Across the churchyard, the wealthy Mrs. White turned her bonnet in their direction, and half a dozen lowlier members of the parish stood behind her gawping.

Bel disliked being such a spectacle for the neighbourhood simply because she was walking on the arm of a strange gentleman. “Yes, I’m fine, Tam. See to Jenny, if you please.” Tam nodded and helped Jenny dismount from the back of the wagon.

Bel quickened her stride so that Mr. Lymington would not have to shorten his own to accommodate her.

They reached the porch steps. The organ had already begun to play.

Aunt Lucy looked at the gentleman guiding Bel through the church doors, opened her mouth, and shut it again.

Bel could sense that her aunt’s flood of curiosity was barely dammed, held back only by the organ prelude that precluded all possibility of conversation.

The Morrison ladies and the stranger proceeded through the church toward the box pews by the choir. “I daresay you would like to sit in the Audeleys’ pew,” said Bel nodding to the high-backed pew directly in front of their own.

“I daresay you would like me to,” said Mr. Lymington.

He released her arm without further comment and slid into the open bench directly below the Morrison ladies.

Bel was relieved that he was not in her pew.

It was bad enough that she had entered the church on his arm, creating a spectacle for the whole parish of Upper Cross.

“Belinda May Morrison,” hissed Aunt Lucy as the organ reached the final cadence. “Who is that ?”

“Hush, Aunt,” said Bel. “He can hear you.”

“Yes, I can,” he said, turning halfway in his seat and flashing Bel’s companion a charming smile. Aunt Lucy’s wrinkled face began to glow, and Bel almost shook her head in disgust. Why did her aunt have to be so susceptible to every handsome countenance?

“ That is Mr. Lymington,” said Bel in low tones. “He is staying at Audeley House.”

“I didn’t realise the Audeleys had returned from London—”

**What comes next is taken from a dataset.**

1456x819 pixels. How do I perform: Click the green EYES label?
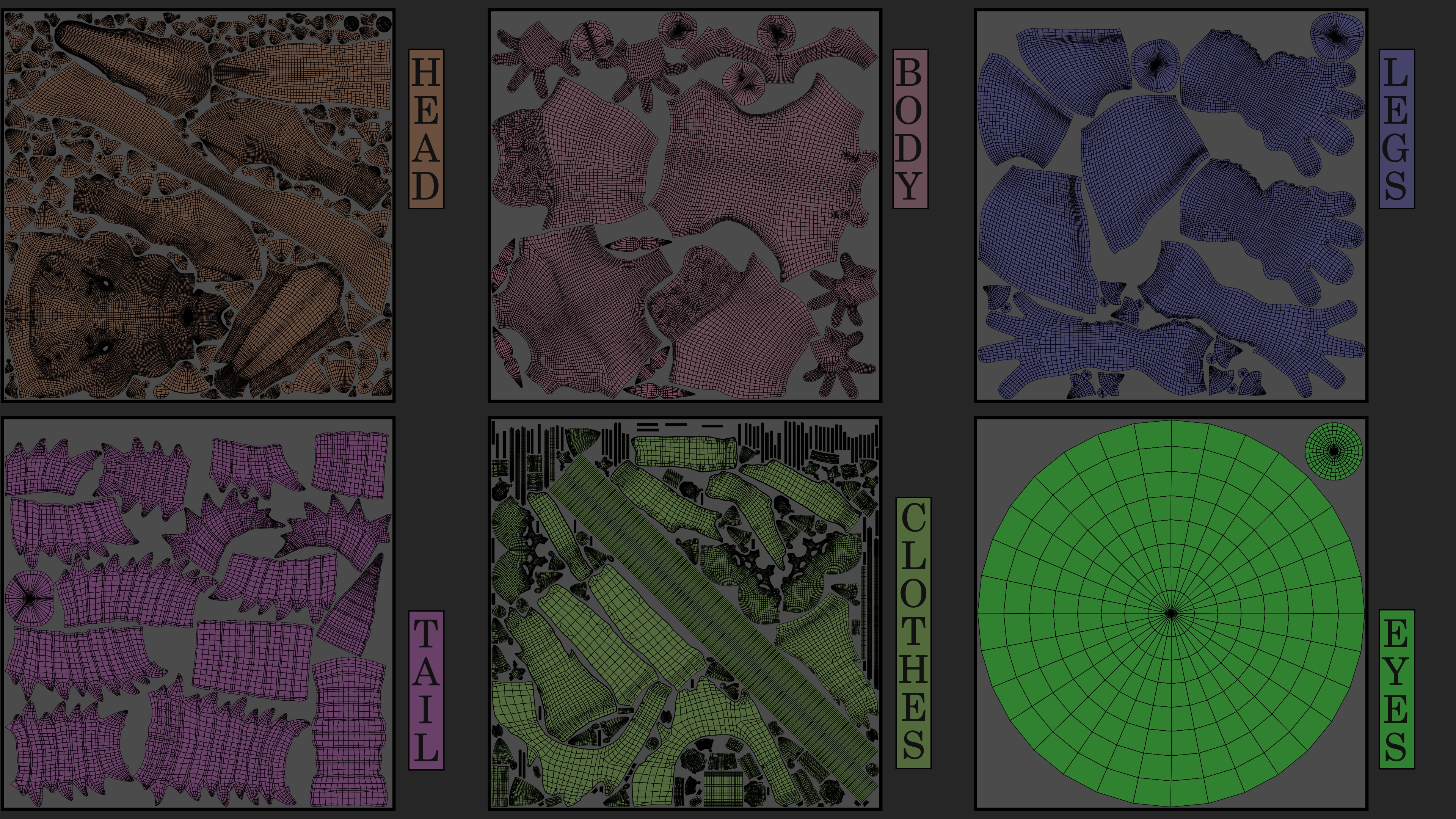click(1396, 689)
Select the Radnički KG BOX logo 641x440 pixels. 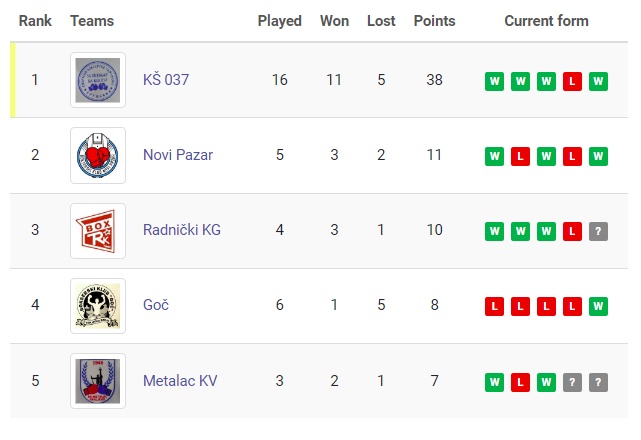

“They haven’t,” whispered Bel, trying to silence her aunt as the vicar walked in front of the altar to begin the service. “Mr. Lymington is merely utilising their house for free lodging.”

“What a delightful construction to put on my presence,” whispered Mr. Lymington. “I’m pleased to meet you, Auntie.”

Aunt Lucy began to giggle.

“Almighty God,” said Mr. Townsend, beginning the prayer with far too exuberant a tone, “give us grace that we may cast away the works of darkness, and put upon us the armour of light, now in the time of this mortal life in which thy Son Jesus Christ came to visit us in great humility….”

Bel straightened her back and looked forward between the narrow confines of her bonnet brim, willing herself to ignore the man in the pew in front of her.

But every time she succeeded in freeing her mind from considering Mr. Lymington, it veered off into an inner criticism of the vicar’s method of reading the liturgy.

Did not this “Shropshire lad” understand that there should be a certain reverent gravity to his cadence?

One did not read the litany as if announcing the next act at a circus.

The vicar’s enthusiasm for the service was excessive—the exact opposite of Mr. Lymington’s, as he sat inspecting the fingers of his gloves rather than giving the readings his full attention.